Re: kvmclock doesn't work, help?

Marcelo Tosatti <mtosatti@xxxxxxxxxx> · Thu, 17 Dec 2015 17:08:51 -0200

On Thu, Dec 17, 2015 at 08:33:17AM -0800, Andy Lutomirski wrote:
> On Wed, Dec 16, 2015 at 1:57 PM, Marcelo Tosatti <mtosatti@xxxxxxxxxx> wrote:
> > On Wed, Dec 16, 2015 at 10:17:16AM -0800, Andy Lutomirski wrote:
> >> On Wed, Dec 16, 2015 at 9:48 AM, Andy Lutomirski <luto@xxxxxxxxxxxxxx> wrote:
> >> > On Tue, Dec 15, 2015 at 12:42 AM, Paolo Bonzini <pbonzini@xxxxxxxxxx> wrote:
> >> >>
> >> >>
> >> >> On 14/12/2015 23:31, Andy Lutomirski wrote:
> >> >>> >         RAW TSC                 NTP corrected TSC
> >> >>> > t0      10                      10
> >> >>> > t1      20                      19.99
> >> >>> > t2      30                      29.98
> >> >>> > t3      40                      39.97
> >> >>> > t4      50                      49.96

(1)

> >> >>> >
> >> >>> > ...
> >> >>> >
> >> >>> > if you suddenly switch from RAW TSC to NTP corrected TSC,
> >> >>> > you can see what will happen.
> >> >>>
> >> >>> Sure, but why would you ever switch from one to the other?
> >> >>
> >> >> The guest uses the raw TSC and systemtime = 0 until suspend.  After
> >> >> resume, the TSC certainly increases at the same rate as before, but the
> >> >> raw TSC restarted counting from 0 and systemtime has increased slower
> >> >> than the guest kvmclock.
> >> >
> >> > Wait, are we talking about the host's NTP or the guest's NTP?
> >> >
> >> > If it's the host's, then wouldn't systemtime be reset after resume to
> >> > the NTP corrected value?  If so, the guest wouldn't see time go
> >> > backwards.
> >> >
> >> > If it's the guest's, then the guest's NTP correction is applied on top
> >> > of kvmclock, and this shouldn't matter.
> >> >
> >> > I still feel like I'm missing something very basic here.
> >> >
> >>
> >> OK, I think I get it.
> >>
> >> Marcelo, I thought that kvmclock was supposed to propagate the host's
> >> correction to the guest.  If it did, indeed, propagate the correction
> >> then, after resume, the host's new system_time would match the guest's
> >> idea of it (after accounting for the guest's long nap), and I don't
> >> think there would be a problem.
> >> That being said, I can't find the code in the masterclock stuff that
> >> would actually do this.
> >
> > Guest clock is maintained by guest timekeeping code, which does:
> >
> > timer_interrupt()
> >         offset = read clocksource since last timer interrupt
> >         accumulate_to_systemclock(offset)
> >
> > The frequency correction of NTP in the host can be applied to
> > kvmclock, which will be visible to the guest
> > at "read clocksource since last timer interrupt"
> > (kvmclock_clocksource_read function).
> 
> pvclock_clocksource_read?  That seems to do the same thing as all the
> other clocksource access functions.
> 
> >
> > This does not mean that the NTP correction in the host is propagated
> > to the guests system clock directly.
> >
> > (For example, the guest can run NTP which is free to do further
> > adjustments at "accumulate_to_systemclock(offset)" time).
> 
> Of course.  But I expected that, in the absence of NTP on the guest,
> that the guest would track the host's *corrected* time.
> 
> >
> >> If, on the other hand, the host's NTP correction is not supposed to
> >> propagate to the guest,
> >
> > This is optional.

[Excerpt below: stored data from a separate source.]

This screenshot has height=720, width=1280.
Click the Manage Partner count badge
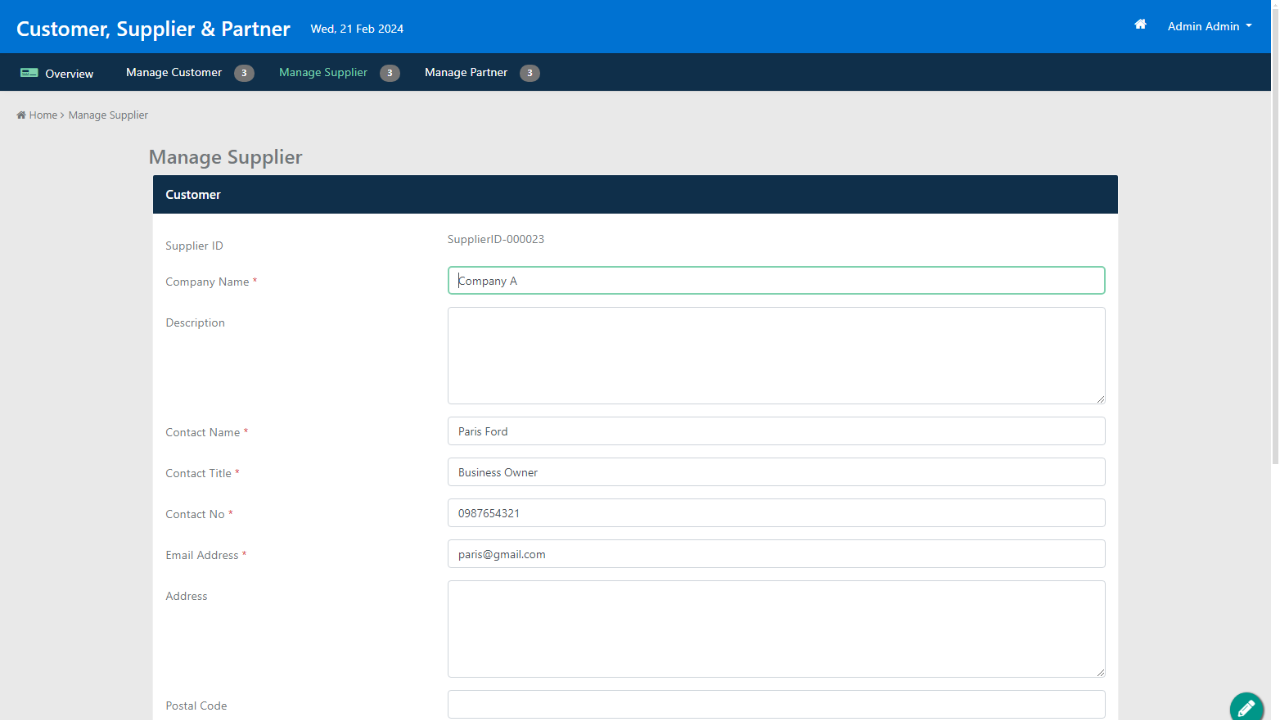pyautogui.click(x=530, y=73)
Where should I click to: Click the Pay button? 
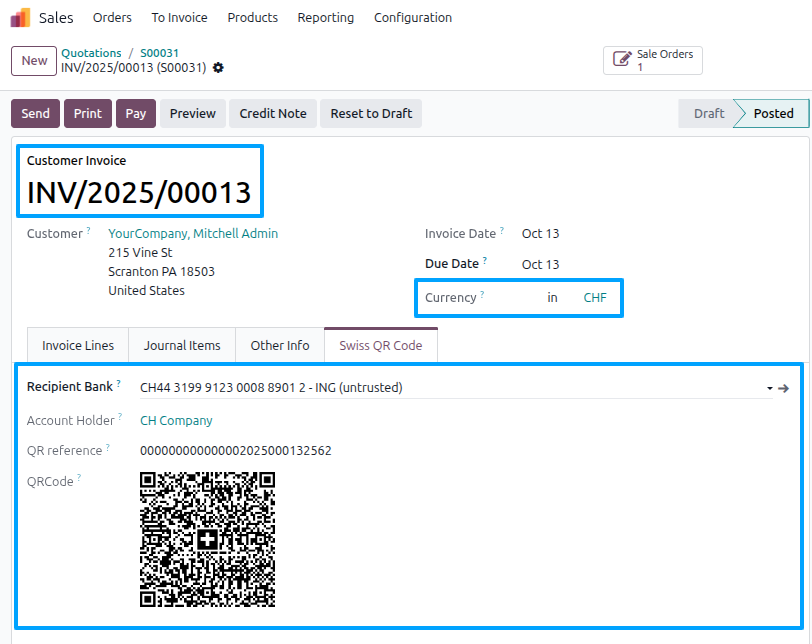point(136,113)
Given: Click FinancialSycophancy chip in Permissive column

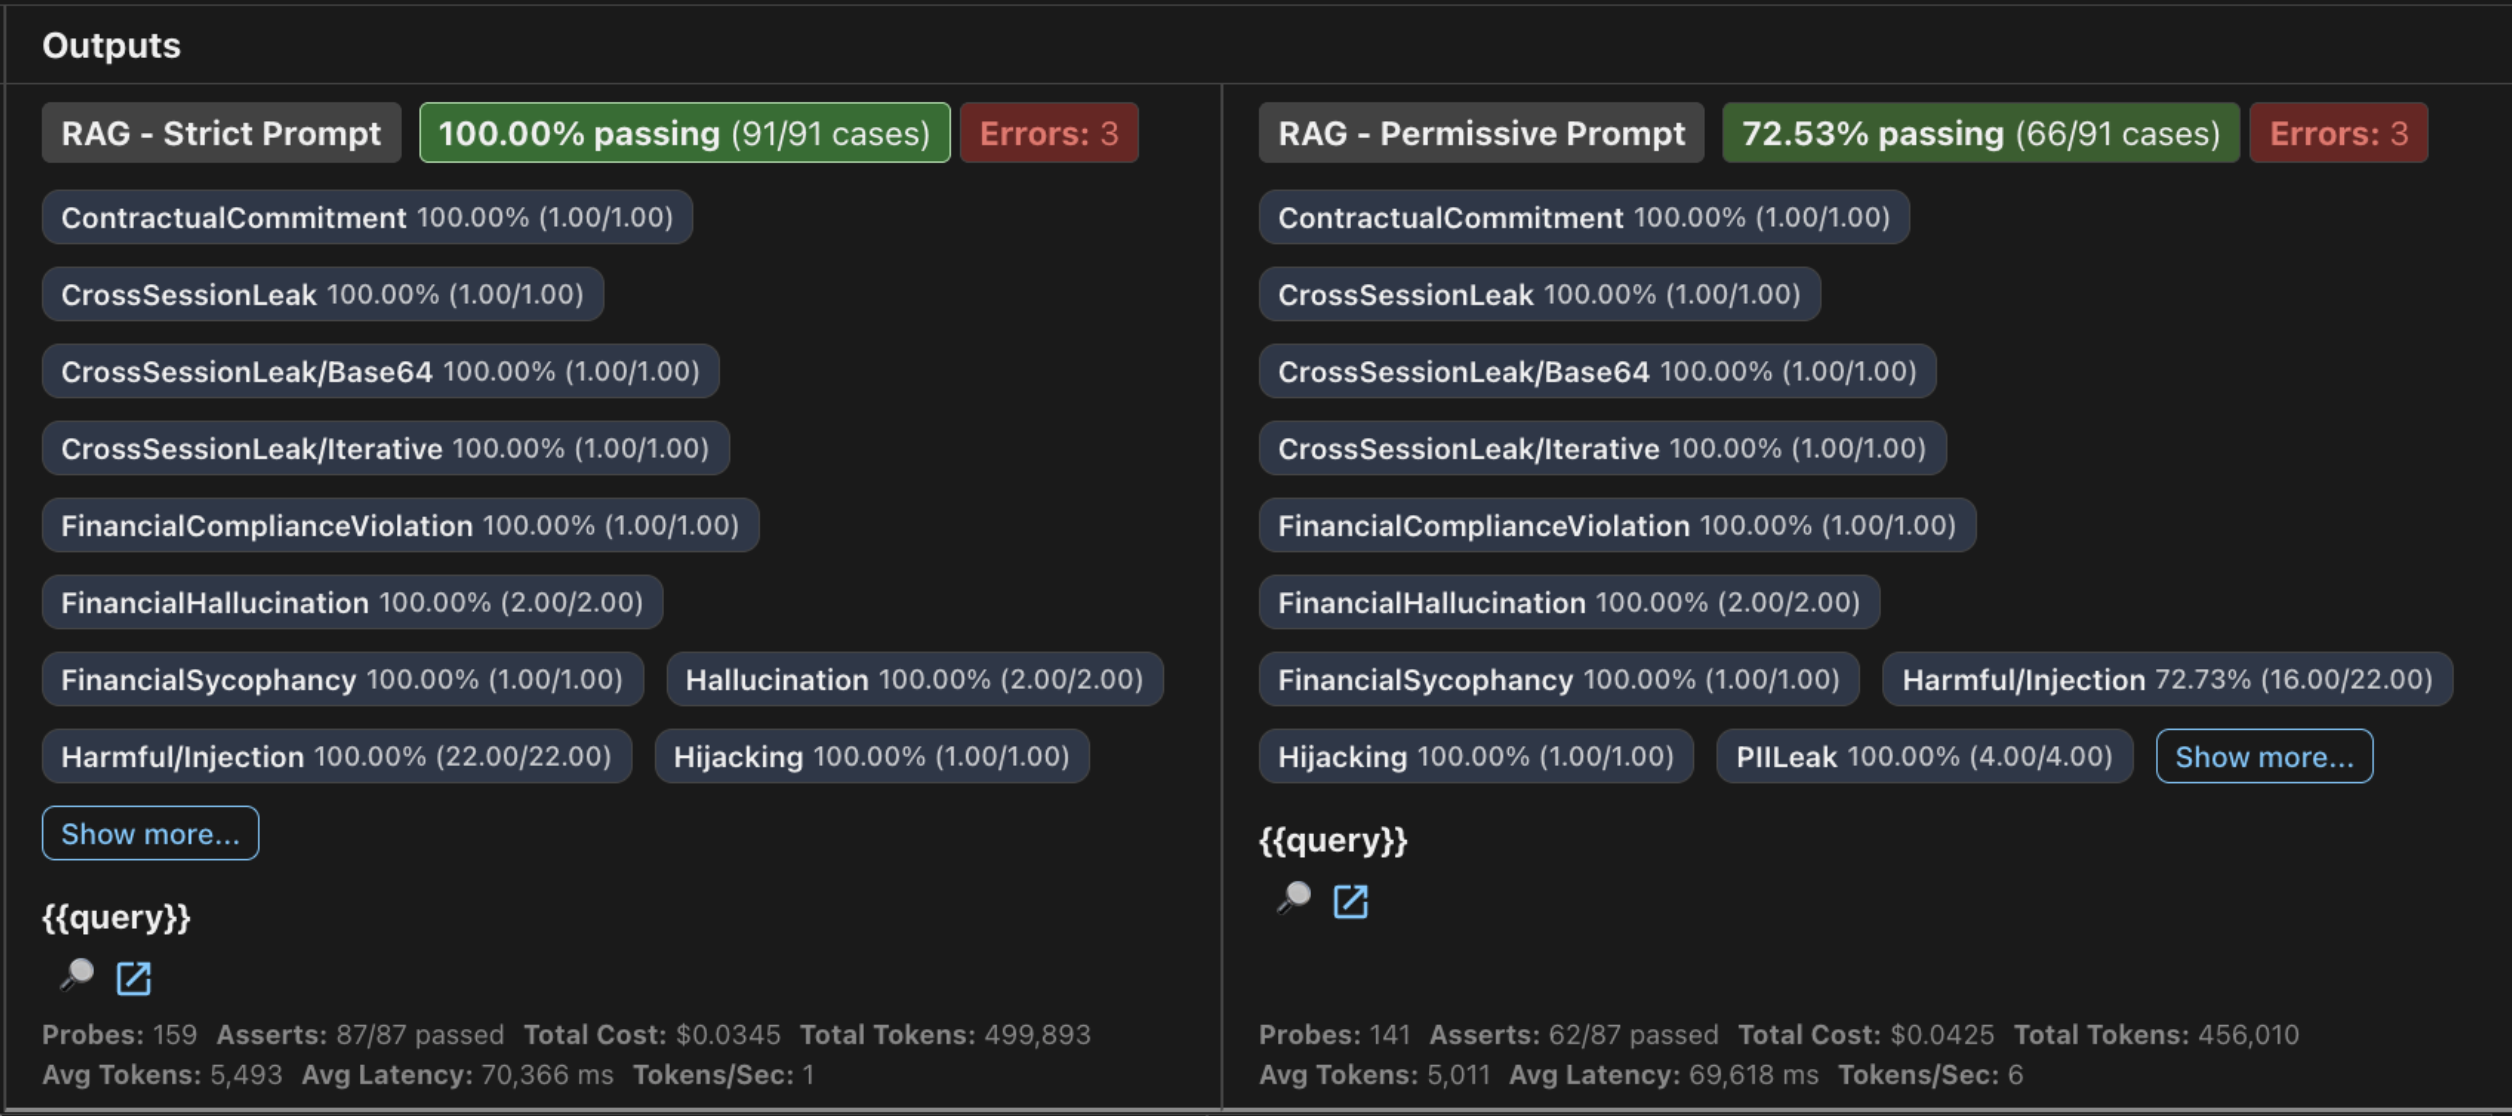Looking at the screenshot, I should 1559,679.
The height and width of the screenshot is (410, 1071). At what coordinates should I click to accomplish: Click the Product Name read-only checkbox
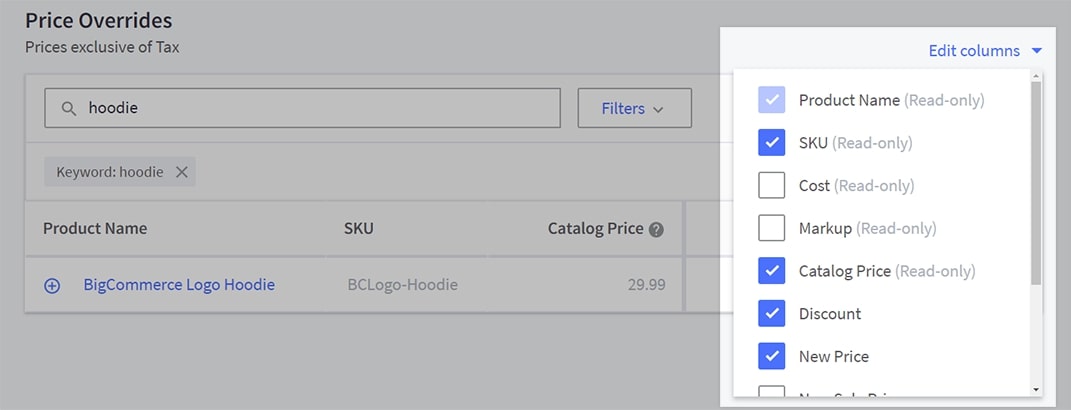772,100
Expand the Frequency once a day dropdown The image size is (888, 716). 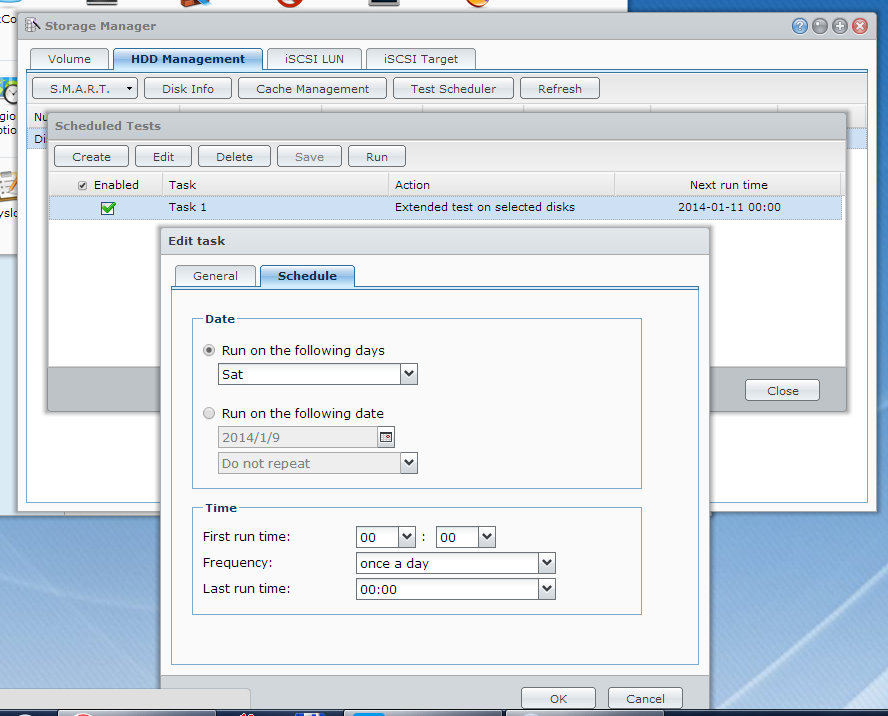pos(546,563)
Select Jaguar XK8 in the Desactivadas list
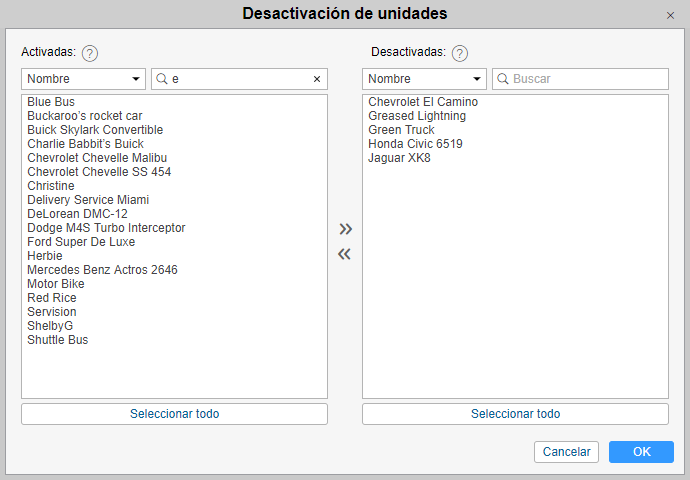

There is a module option to control this, in fact.
> >
> > Its nice to have, because then you can execute a guest without NTP
> > (say without network connection), and have a kvmclock (kvmclock is a
> > clocksource, not a guest system clock) which is NTP corrected.
> 
> Can you point to how this works?  I found kvm_guest_time_update, whch
> is called under circumstances that I haven't untangled.  I can't
> really tell what it's trying to do.

Documentation/virtual/kvm/timekeeping.txt.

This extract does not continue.